Items in a dataset:
# # # # #
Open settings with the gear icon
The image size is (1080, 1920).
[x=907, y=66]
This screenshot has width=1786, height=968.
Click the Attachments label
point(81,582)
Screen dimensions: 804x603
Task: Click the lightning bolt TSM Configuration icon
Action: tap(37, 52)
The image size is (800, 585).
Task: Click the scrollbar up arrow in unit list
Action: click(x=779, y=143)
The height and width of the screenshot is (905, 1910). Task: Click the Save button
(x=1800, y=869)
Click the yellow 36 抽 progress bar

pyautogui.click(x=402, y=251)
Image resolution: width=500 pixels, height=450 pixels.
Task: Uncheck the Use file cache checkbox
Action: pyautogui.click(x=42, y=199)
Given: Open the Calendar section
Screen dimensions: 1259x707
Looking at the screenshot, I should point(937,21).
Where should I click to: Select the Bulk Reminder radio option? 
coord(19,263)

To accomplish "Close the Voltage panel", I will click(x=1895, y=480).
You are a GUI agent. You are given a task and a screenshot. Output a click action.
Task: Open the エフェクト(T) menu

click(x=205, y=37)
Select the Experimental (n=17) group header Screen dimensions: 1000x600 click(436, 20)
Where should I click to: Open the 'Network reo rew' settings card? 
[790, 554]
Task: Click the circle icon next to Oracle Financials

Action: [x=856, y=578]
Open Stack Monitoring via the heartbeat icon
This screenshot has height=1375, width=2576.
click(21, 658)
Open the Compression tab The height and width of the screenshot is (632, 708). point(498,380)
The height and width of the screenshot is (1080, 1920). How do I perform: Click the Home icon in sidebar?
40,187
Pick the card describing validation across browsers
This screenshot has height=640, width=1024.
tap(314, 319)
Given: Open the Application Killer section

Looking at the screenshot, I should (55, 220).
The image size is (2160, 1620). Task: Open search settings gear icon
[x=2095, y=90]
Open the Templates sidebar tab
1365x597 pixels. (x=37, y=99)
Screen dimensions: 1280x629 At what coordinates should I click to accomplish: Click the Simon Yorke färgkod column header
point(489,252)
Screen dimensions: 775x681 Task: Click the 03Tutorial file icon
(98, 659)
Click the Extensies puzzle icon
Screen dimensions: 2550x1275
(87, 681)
# # # # #
> [EXERCISE DESCRIPTION]: Write out the items above again word for word, from the very first line through the line containing "Action: click(x=779, y=143)", including both of those lines.

> [COMPLETE OUTPUT]:
Open settings with the gear icon
The image size is (1080, 1920).
[x=907, y=66]
This screenshot has width=1786, height=968.
Click the Attachments label
point(81,582)
Screen dimensions: 804x603
Task: Click the lightning bolt TSM Configuration icon
Action: tap(37, 52)
The image size is (800, 585).
Task: Click the scrollbar up arrow in unit list
Action: click(x=779, y=143)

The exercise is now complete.